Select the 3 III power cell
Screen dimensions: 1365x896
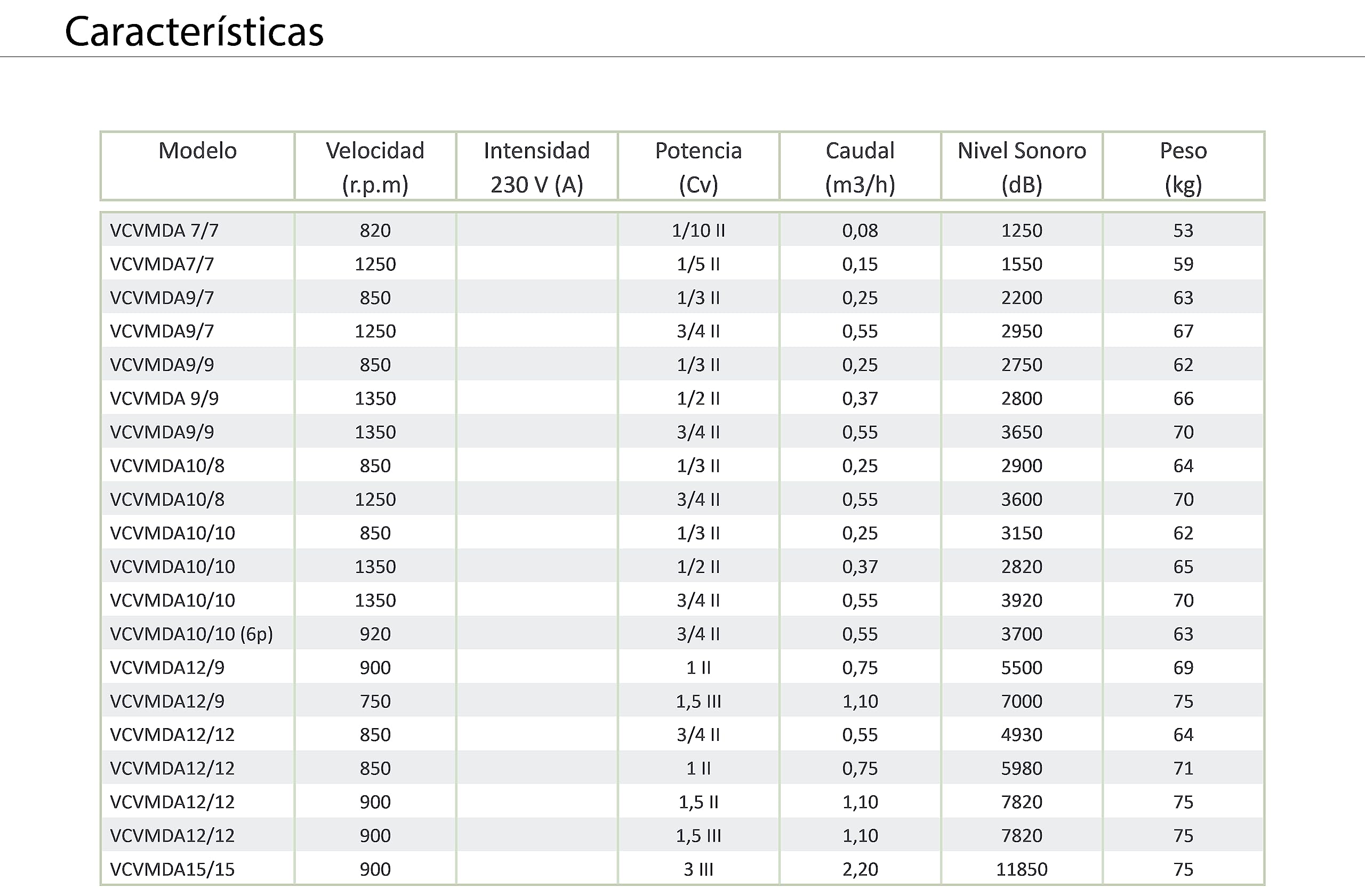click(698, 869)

====

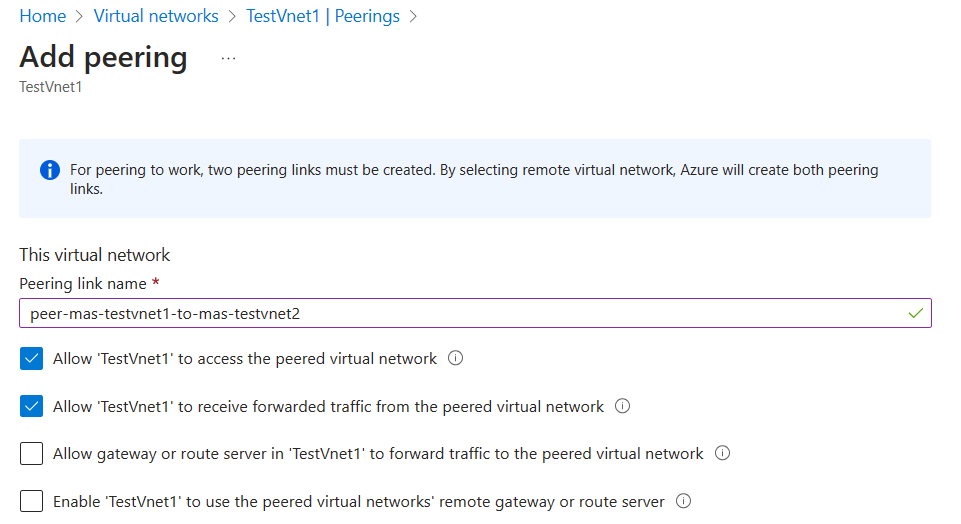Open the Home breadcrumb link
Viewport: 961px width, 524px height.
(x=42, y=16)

====

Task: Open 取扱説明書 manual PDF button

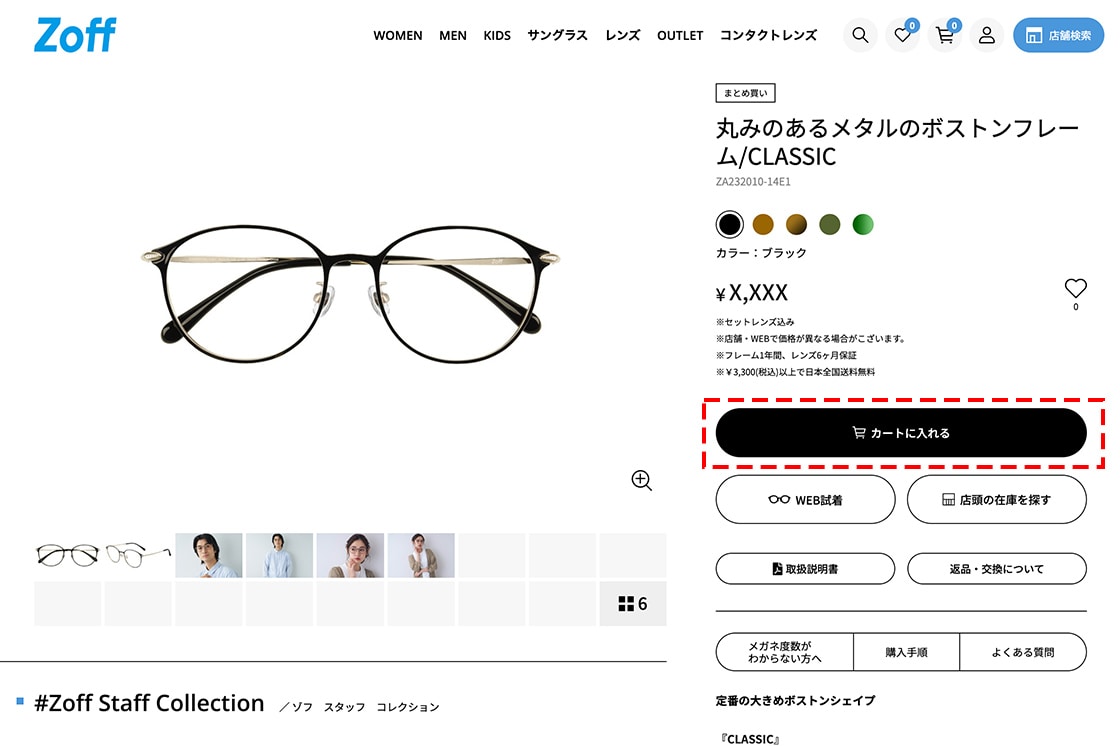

====

# Problem:
Recast the material from the line with "Select the 3 III power cell" up to and including the line with "click(698, 869)" as a Markdown table with the columns Number and Record line, one row per line, leaving out blank lines and pictures.

# Full solution:
| Number | Record line |
|---|---|
| 1 | Select the 3 III power cell |
| 2 | Screen dimensions: 1365x896 |
| 3 | click(698, 869) |